Maddh: „Wir arbeiten punktuell auch mit Partnern anderer Bundesländer, wie etwa Linz oder Schladming-Dachstein, zusammen. Für 2016 planen wir den Ausbau der „Flächendeckung”, um gemeinsam mit unserem Partner Eurotours, eine Vielzahl an innerösterreichischen Rundreisen oder Sternfahrten anbieten zu können. Wir freuen uns über jede neue Region, die Indien als einen ihrer Zukunftsmärkte identifiziert, aber auch bereit ist, sowohl Geld als auch Manpower zu investieren. Vor dem Gewinn steht auch auf dem Indischen Outbound-Markt das Investment. Wir helfen dabei, Zeit, Geld und Energie sinnvoll und effizient einzusetzen.
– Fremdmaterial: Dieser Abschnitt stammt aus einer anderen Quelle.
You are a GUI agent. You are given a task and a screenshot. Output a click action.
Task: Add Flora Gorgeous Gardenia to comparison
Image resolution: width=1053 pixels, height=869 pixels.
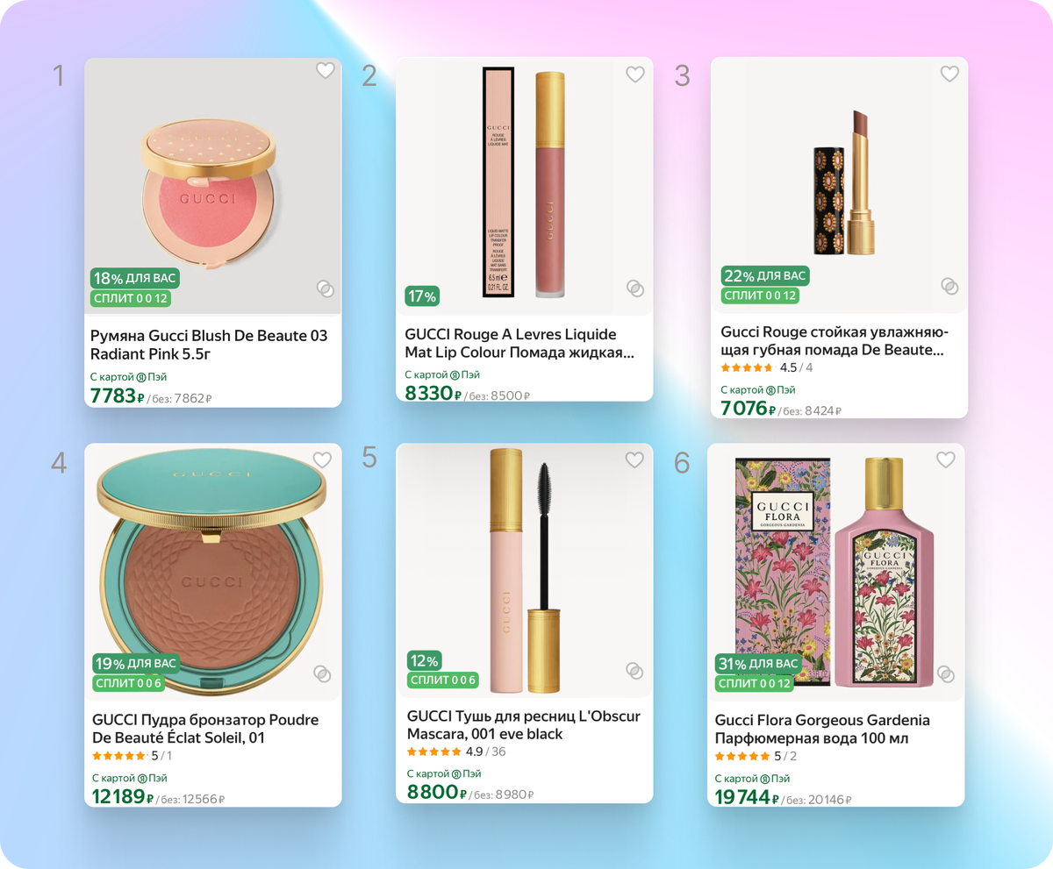click(x=945, y=673)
Ganz ohne Commitment seitens der Region wird es aber nicht gehen, dazu ist der internationale Mitbewerb einfach zu stark und zu mannigfaltig.“
T.A.I.: Was müsste Ihrer Meinung nach getan werden, damit Österreich die Chancen, die Indien bietet, noch besser nützt und das Potential optimal ausschöpft?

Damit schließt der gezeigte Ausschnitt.